If Keele’s findings from the approximation hold for the actual test, we should make erroneous conclusions about whether a covariate violates PH for the wrong base specification, but correct conclusions for the correct base specification (Table 2).
3.1. Scenario 1
Figure 1 provides information about Scenario 1 for the approximated PH test (panel (a))Footnote 8 and the actual PH test (panel (b)). Starting with the approximation (Figure 1a), the results are somewhat consistent with Keele’s original findings. First, counter to Keele’s illustrative example, the PH test never returns an on-average false positive for non-violator x 1 (average ≰ 0.05; first set of bars, dashed line), regardless of specification (Keele’s Table 1, top portion).
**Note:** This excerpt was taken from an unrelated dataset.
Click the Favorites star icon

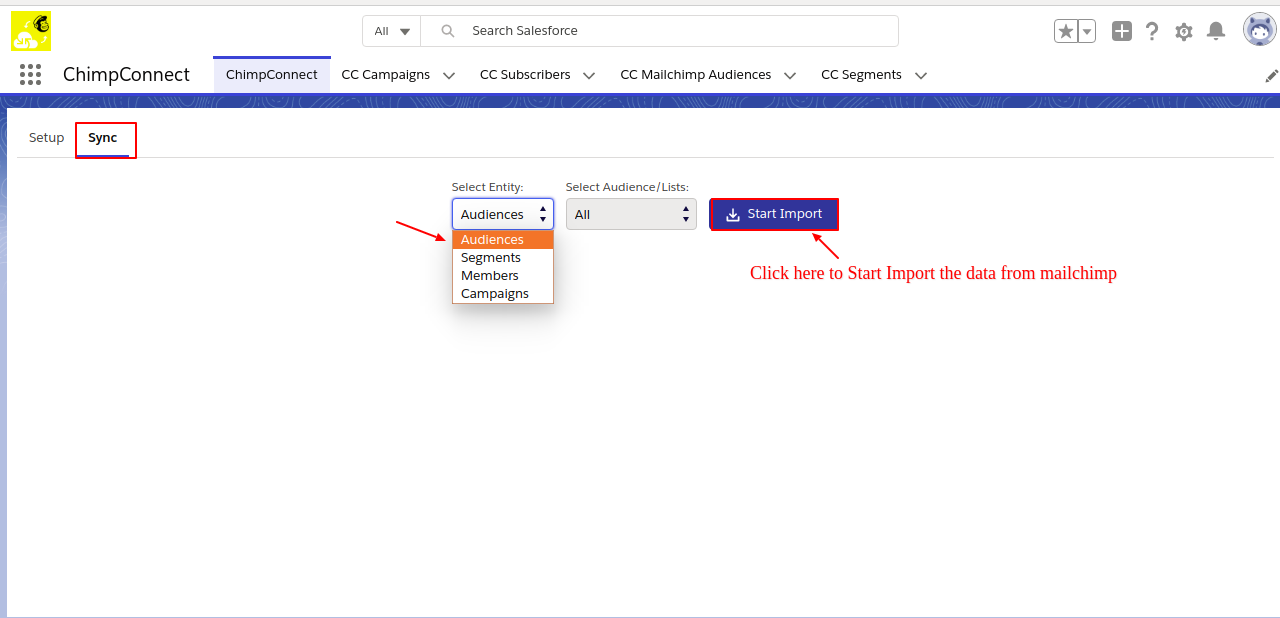click(1066, 31)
However, x 1’s false positive rate under the misspecified base model does surpass the usual 5% threshold (light gray bar; 51.7%)—we detect violations far more frequently than we should—consistent with the implications of Keele’s results.
Once the model’s base specification is correct (dark gray bar), the PH test’s performance for x 1 improves drastically. x 1’s average p-value is 41 percentage points higher (0.14 vs. 0.55), meaning fewer simulation draws return incorrect evidence of x 1 being a PH violator. Additionally, x 1’s false positive rate drops below 5% (2.24%). The PH test’s poor performance for non-PH violators in the misspecified base model, but vastly improved performance in the correctly specified base model, matches Keele’s original findings.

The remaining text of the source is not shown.